Applicability
These requirements apply to all smart contracts submitted to the Mini App Store that custody, lock, or manage user-owned assets (fungible tokens, NFTs, or other on-chain value). Failure to comply may result in rejection or removal from the platform.Custody & Upgradeability Rules
Non-Upgradeable Custody Contracts
- Requirement: Custody contracts must be immutable after deployment.
Controlled Upgradeability (If Needed)
- If upgradeability is essential (e.g., for bug fixes), it must:
- Use a multi-signature upgrade authorization where Tools For Humanity (TFH) holds 1 of 2 keys.
- Require TFH review and written approval before any upgrade is executed.
- Be subject to a public notice period (recommended: 48–72 hours) before upgrade execution.
Restricted Owner Privileges
Prohibition of User Asset Withdrawal by Owner
- No direct owner/admin functions may exist that allow the developer (or any third party) to:
- Transfer, withdraw, or seize assets deposited by users.

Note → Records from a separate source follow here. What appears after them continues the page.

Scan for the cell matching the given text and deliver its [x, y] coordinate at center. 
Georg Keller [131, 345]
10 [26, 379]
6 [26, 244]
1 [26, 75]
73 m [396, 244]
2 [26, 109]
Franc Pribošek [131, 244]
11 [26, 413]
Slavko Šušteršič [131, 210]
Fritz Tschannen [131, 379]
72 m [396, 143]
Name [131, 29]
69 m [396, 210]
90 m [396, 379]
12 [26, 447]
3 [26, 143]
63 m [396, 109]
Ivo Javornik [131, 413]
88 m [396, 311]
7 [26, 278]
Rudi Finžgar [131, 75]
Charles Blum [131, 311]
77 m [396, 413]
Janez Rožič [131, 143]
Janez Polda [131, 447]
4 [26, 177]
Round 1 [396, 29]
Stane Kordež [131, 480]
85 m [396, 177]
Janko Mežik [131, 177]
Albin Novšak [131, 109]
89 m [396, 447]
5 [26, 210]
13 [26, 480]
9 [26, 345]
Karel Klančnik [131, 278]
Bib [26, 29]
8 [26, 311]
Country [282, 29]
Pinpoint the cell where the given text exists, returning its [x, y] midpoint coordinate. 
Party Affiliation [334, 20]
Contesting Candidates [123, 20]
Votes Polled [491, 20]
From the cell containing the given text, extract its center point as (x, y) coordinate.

- Change accounting logic in a way that reassigns user balances to the developer.
Exceptions
- Permitted: Functions to withdraw protocol fees or platform earnings that are:
- Clearly documented.
- Separately accounted for from user funds.
- Agreed upon during code review.
Code Quality & Review Requirements
Testing
- Contracts must include comprehensive automated tests, ideally in a Foundry or similar high-quality test framework.
- Tests must cover:
- Normal operation flows.
- Edge cases and failure modes.
- Security-critical logic (access control, withdrawals, deposits, upgrades).
- Code coverage target: ≥90% for critical custody logic.
Repository Access
- Source code must be stored in a version-controlled repository.
- The repository must be shared with the TFH review team prior to deployment.
Documentation
- Contracts must be fully documented with:
- NatSpec comments for all public/external functions.
- Clear explanation of any access control roles and permissions.
- Rationale for any upgradeability or special privilege mechanisms.
Security Best Practices
Recommended Patterns
- Inherit OpenZeppelin contracts for all token/contract standards
- Follow Checks-Effects-Interactions pattern ubiquitously
Audits
- High-value custody contracts are strongly recommended to undergo an independent security audit.
- Audit reports should be shared with TFH prior to mainnet deployment.
Common Pitfalls to Avoid
- No unbounded loops over user-controlled data.
- No hardcoded privileged addresses.
- Avoid arbitrary external call execution (
call
,delegatecall
) in external facing functions unless strictly necessary and reviewed.
Compliance & Enforcement
- Contracts failing to comply with these guidelines may be:
- Rejected during review.
- Removed from the Mini App Store.
- TFH reserves the right to request code changes or audits before approval.